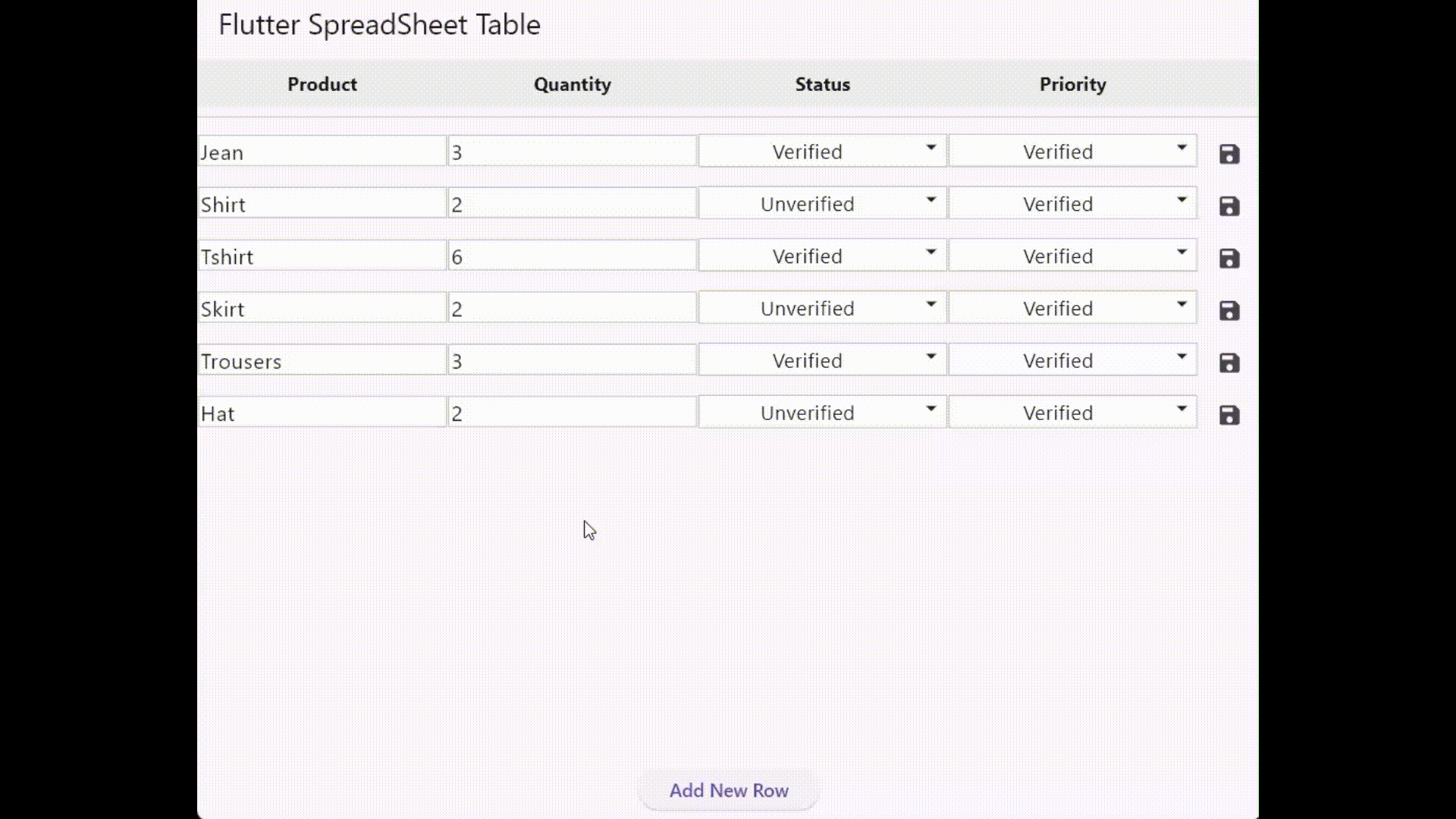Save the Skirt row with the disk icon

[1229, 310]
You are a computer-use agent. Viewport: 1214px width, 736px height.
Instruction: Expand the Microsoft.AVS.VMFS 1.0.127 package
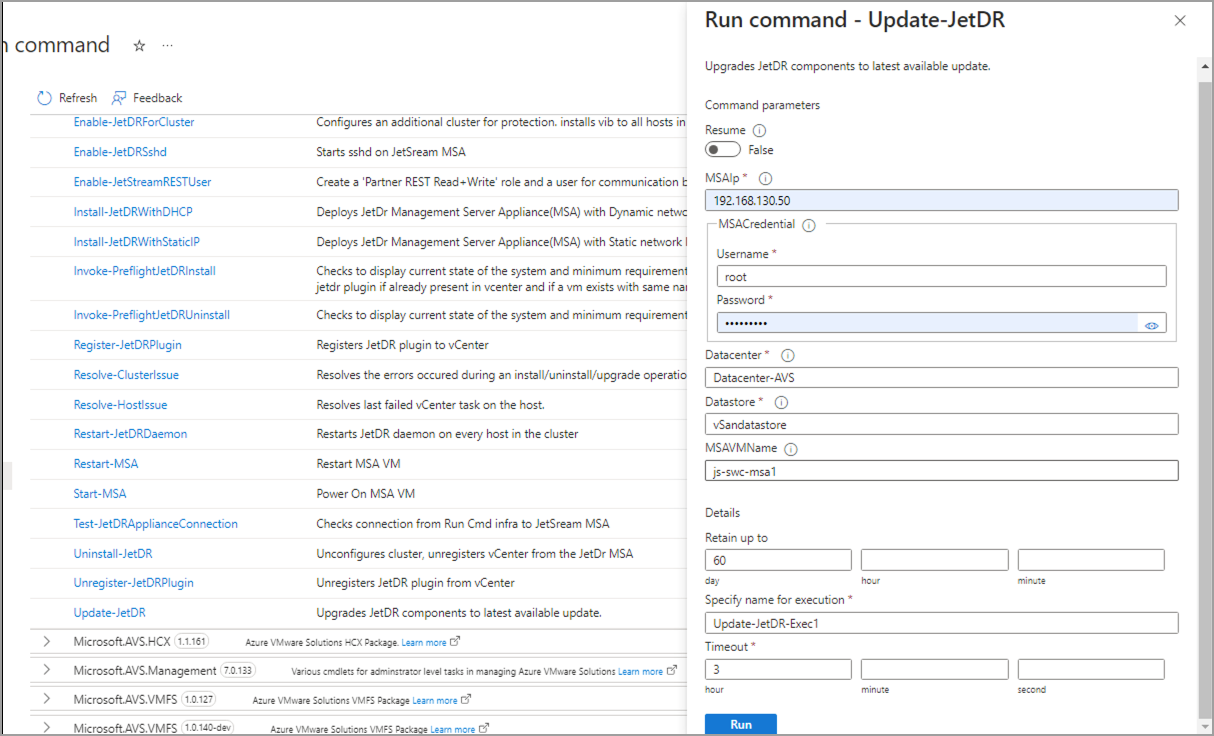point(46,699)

————————

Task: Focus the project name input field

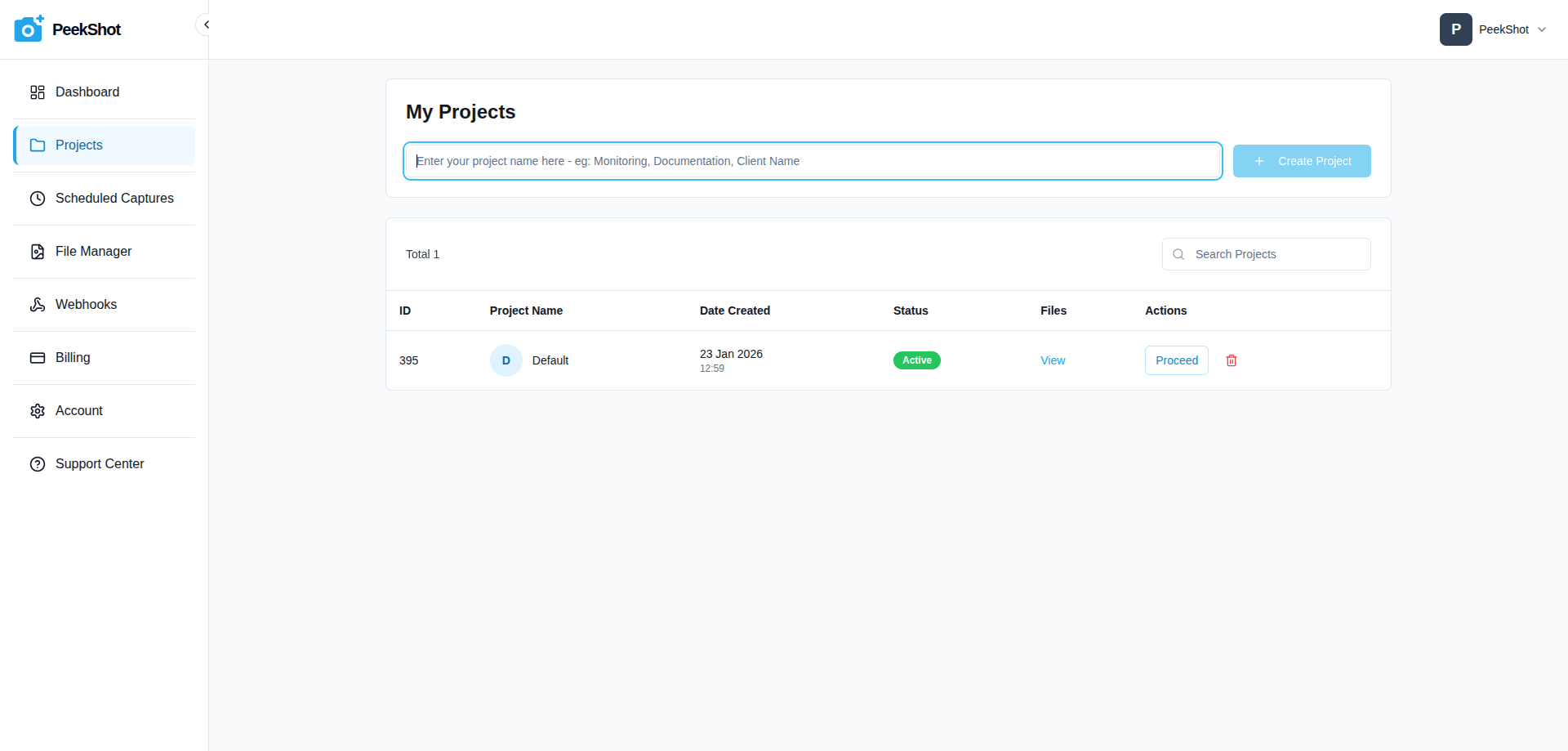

————————

:: EXERCISE BRIEF ::
Express the data from the line that contains "You are a computer-use" through the line that contains "point(46,699)" as a numbered list, dropping blank lines. Leave the pictures out of the list.

:: ANSWER TO THIS TASK ::
1. You are a computer-use agent. Viewport: 1214px width, 736px height.
2. Instruction: Expand the Microsoft.AVS.VMFS 1.0.127 package
3. point(46,699)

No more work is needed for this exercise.